Change in the 274 glutamic acid residue to aspartic led the drug closer to Phe476 but increased the distance to Ala297 and Leu366, which is essential to the interaction. In this homologous model, that change led to the decrease of the amino acid sequence by two amino acids.

Next, conversion of Asp286 to Asp286 led to no significant difference in the interaction. However, the change of a polar uncharged amino acid to a charged one close to the heme region may interfere with its function.

In the mutation D293G, the ligand’s conformation with the least energy was the one that is shown above. In this variant, the functional groups have totally changed their orientation, making Mephenytoin unable to interact properly with the important residues.

The variant T304A showed no significant differences in their structural conformation compared to the CYP2C19 wild type.

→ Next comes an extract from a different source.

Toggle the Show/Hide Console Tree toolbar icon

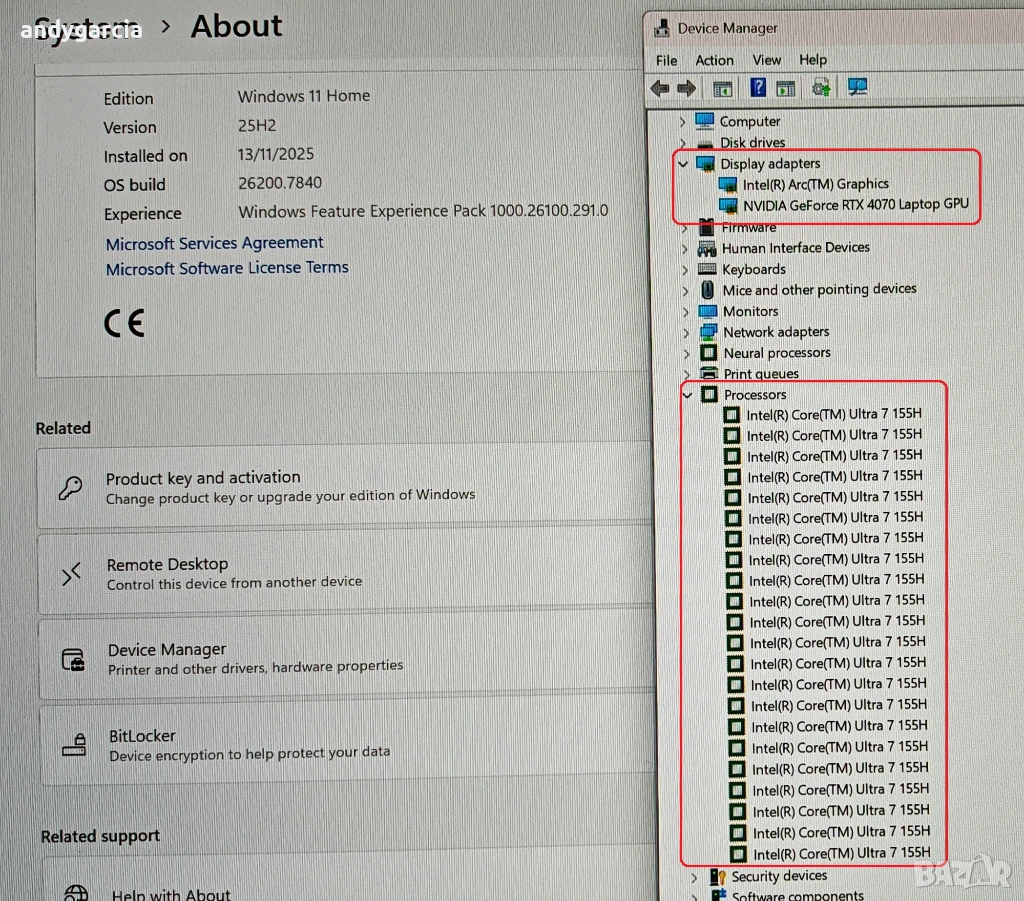point(722,88)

However, assays that were performed showed that the activity decreased by almost 80%.

The I327V substitution found in the α-loop of the I helix was seen to lack aryl interactions between Mephenytoin and the residues V113 and L366. These changes, in turn, affect mephenytoin’s orientation leading to a decrease of almost 75%.

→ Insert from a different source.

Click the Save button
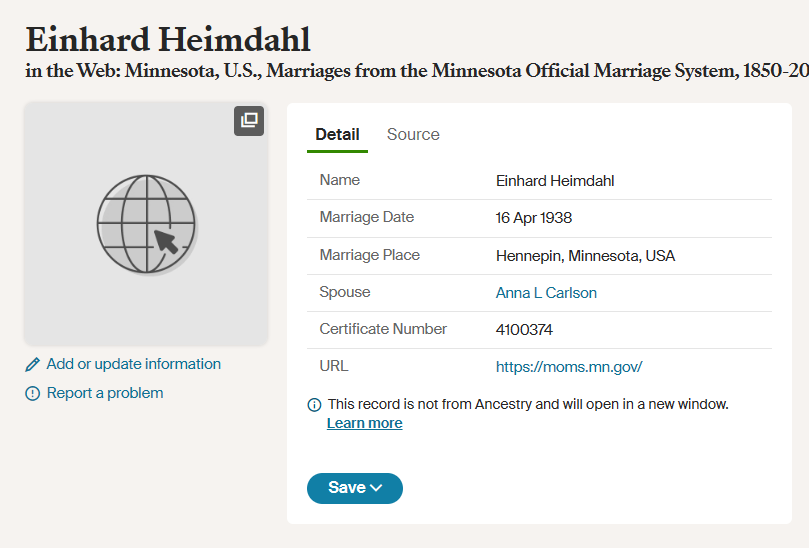 354,488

L380P variant presented a complete absence of pi-pi stack interaction between mephenytoin and Phe476. As it seems, the loss of this interaction is critical for the enzyme's activity since the metabolite cannot be calculated.

Change in position 413 converting the leucine to methionine also increases the distance between the ligand and the Phe476. However, Mephenytoin interacts with Phe476 with its ethyl-group resulting in a decreased enzymatic activity but not absent, found from the in vitro assays.

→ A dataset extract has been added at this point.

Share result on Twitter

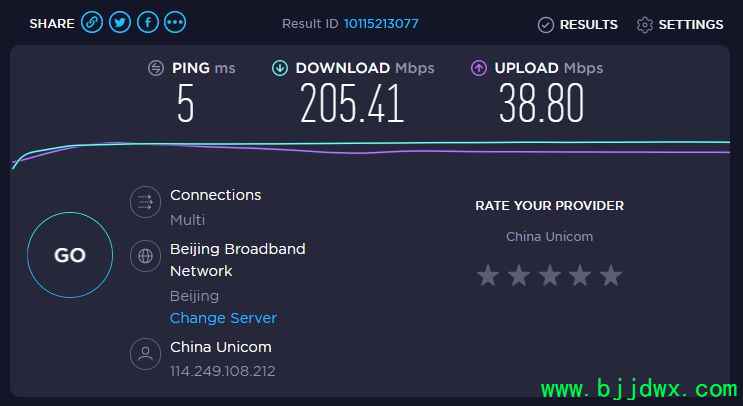point(120,23)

Finally, in the variant F487S, even though the structural conformation and binding groups of the enzymatic active site stay almost unchanged, the in vitro assays could not detect the drug’s metabolite.

CYP2D6

For the three-dimensional structural modeling of CYP2D6, we used the structure of PDB that was complexed with quinine (PDB code 4WNV). This complex was used due to quinine’s similar structure with dextromethorphan. Performing modeling using X-ray structures complexed with ligands that have a similar structure with the ligand of interest gives an advantage to rigid receptor dockings as the structure is already changed without demanding any computing power. Between the variants’ sequences and the sequences registered in PDB, there were some differences on account of the starting and ending amino acids. Be that as it may, some amino acids were not the same.

Responsive image

Again we performed molecular docking to the wild-type CYP2D6 protein to have the three-dimensional structure as a standard. CYP2D6 active site also has five essential residues, Phe120, Leu213, Glu216, Asp301, Val374, and Phe483. Glu216 acts as the first anchoring point through salt bridge formation with the ligand.

Next, Asp301 binds with Phe120 through hydrogen bonds locating the latter close to the ligand to interact through hydrophobic Pi-Pi interactions. Similarly, Phe483, Leu213, and Val374 interact with the ligand through alkyl or aryl groups, stabilizing it to the correct position.

The F112S mutation makes the enzyme less hydrophobic close to the hydrophobic active site. This change moves Dextromethorphan closer to Phe483, however, so that the ligand cannot properly interact with it. In addition, dextromethorphan moves further from Phe112, resulting in a possible decrease in the enzymatic activity.

Finally, mutation in position 476 converting Serine to Isoleucine increases the distance between Phe483 and dextromethorphan, leading to a weaker interaction between those two. Even though there are not many other important structural differences, in vitro assays, the metabolite could not be detected.

Conclusion

Molecular docking has proven to be essential in drug discovery. However, it reaches its full potential when combined with other experimental procedures. In our project, the use of molecular docking was in agreement with most of the in vitro assays to both CYP2C19 and CYP2D6 variants when interacting with mephenytoin and dextromethorphan, respectively.